(Data excerpts)
:::
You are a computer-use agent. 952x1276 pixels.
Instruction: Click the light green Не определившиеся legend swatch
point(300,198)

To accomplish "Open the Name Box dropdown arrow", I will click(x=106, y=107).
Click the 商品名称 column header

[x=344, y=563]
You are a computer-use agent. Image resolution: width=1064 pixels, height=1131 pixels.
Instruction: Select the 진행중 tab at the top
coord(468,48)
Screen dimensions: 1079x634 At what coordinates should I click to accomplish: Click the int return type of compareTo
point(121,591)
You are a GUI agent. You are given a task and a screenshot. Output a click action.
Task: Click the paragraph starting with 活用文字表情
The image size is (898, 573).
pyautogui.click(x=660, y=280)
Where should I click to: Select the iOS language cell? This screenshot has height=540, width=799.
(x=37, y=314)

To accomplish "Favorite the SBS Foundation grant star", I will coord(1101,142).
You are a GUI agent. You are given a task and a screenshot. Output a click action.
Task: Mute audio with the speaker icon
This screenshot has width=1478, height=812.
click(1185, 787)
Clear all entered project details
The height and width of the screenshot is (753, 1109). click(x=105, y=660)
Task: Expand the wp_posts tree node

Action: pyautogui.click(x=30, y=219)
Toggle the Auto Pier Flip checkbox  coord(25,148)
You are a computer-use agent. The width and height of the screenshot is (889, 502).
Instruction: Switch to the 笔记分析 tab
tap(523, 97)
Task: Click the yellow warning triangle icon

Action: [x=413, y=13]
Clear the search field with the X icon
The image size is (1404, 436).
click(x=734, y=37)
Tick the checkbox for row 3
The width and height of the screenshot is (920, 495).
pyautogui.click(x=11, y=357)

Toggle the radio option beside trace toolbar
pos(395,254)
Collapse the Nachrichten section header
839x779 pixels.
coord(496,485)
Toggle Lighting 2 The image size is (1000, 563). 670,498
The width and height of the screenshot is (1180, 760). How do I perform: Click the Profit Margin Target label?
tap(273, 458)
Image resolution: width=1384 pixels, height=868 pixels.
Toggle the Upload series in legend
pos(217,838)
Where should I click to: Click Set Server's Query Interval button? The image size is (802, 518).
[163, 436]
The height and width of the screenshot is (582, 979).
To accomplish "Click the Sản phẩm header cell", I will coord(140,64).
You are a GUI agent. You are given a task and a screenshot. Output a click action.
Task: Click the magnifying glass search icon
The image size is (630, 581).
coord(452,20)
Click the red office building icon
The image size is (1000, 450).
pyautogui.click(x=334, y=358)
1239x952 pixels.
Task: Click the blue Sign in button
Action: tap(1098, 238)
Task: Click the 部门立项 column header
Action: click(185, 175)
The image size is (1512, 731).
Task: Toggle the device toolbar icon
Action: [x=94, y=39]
:::
WHAT IS REQUIRED >> An exact written copy of every entry is the required answer.

TASK OUTPUT >>
You are a computer-use agent. 952x1276 pixels.
Instruction: Click the light green Не определившиеся legend swatch
point(300,198)

To accomplish "Open the Name Box dropdown arrow", I will click(x=106, y=107).
Click the 商品名称 column header

[x=344, y=563]
You are a computer-use agent. Image resolution: width=1064 pixels, height=1131 pixels.
Instruction: Select the 진행중 tab at the top
coord(468,48)
Screen dimensions: 1079x634 At what coordinates should I click to accomplish: Click the int return type of compareTo
point(121,591)
You are a GUI agent. You are given a task and a screenshot. Output a click action.
Task: Click the paragraph starting with 活用文字表情
The image size is (898, 573).
pyautogui.click(x=660, y=280)
Where should I click to: Select the iOS language cell? This screenshot has height=540, width=799.
(x=37, y=314)

To accomplish "Favorite the SBS Foundation grant star", I will coord(1101,142).
You are a GUI agent. You are given a task and a screenshot. Output a click action.
Task: Mute audio with the speaker icon
This screenshot has width=1478, height=812.
click(1185, 787)
Clear all entered project details
The height and width of the screenshot is (753, 1109). click(x=105, y=660)
Task: Expand the wp_posts tree node

Action: pyautogui.click(x=30, y=219)
Toggle the Auto Pier Flip checkbox  coord(25,148)
You are a computer-use agent. The width and height of the screenshot is (889, 502).
Instruction: Switch to the 笔记分析 tab
tap(523, 97)
Task: Click the yellow warning triangle icon

Action: [x=413, y=13]
Clear the search field with the X icon
The image size is (1404, 436).
click(x=734, y=37)
Tick the checkbox for row 3
The width and height of the screenshot is (920, 495).
pyautogui.click(x=11, y=357)

Toggle the radio option beside trace toolbar
pos(395,254)
Collapse the Nachrichten section header
839x779 pixels.
coord(496,485)
Toggle Lighting 2 The image size is (1000, 563). 670,498
The width and height of the screenshot is (1180, 760). How do I perform: Click the Profit Margin Target label?
tap(273, 458)
Image resolution: width=1384 pixels, height=868 pixels.
Toggle the Upload series in legend
pos(217,838)
Where should I click to: Click Set Server's Query Interval button? The image size is (802, 518).
[163, 436]
The height and width of the screenshot is (582, 979).
To accomplish "Click the Sản phẩm header cell", I will coord(140,64).
You are a GUI agent. You are given a task and a screenshot. Output a click action.
Task: Click the magnifying glass search icon
The image size is (630, 581).
coord(452,20)
Click the red office building icon
The image size is (1000, 450).
pyautogui.click(x=334, y=358)
1239x952 pixels.
Task: Click the blue Sign in button
Action: tap(1098, 238)
Task: Click the 部门立项 column header
Action: click(185, 175)
The image size is (1512, 731).
Task: Toggle the device toolbar icon
Action: [x=94, y=39]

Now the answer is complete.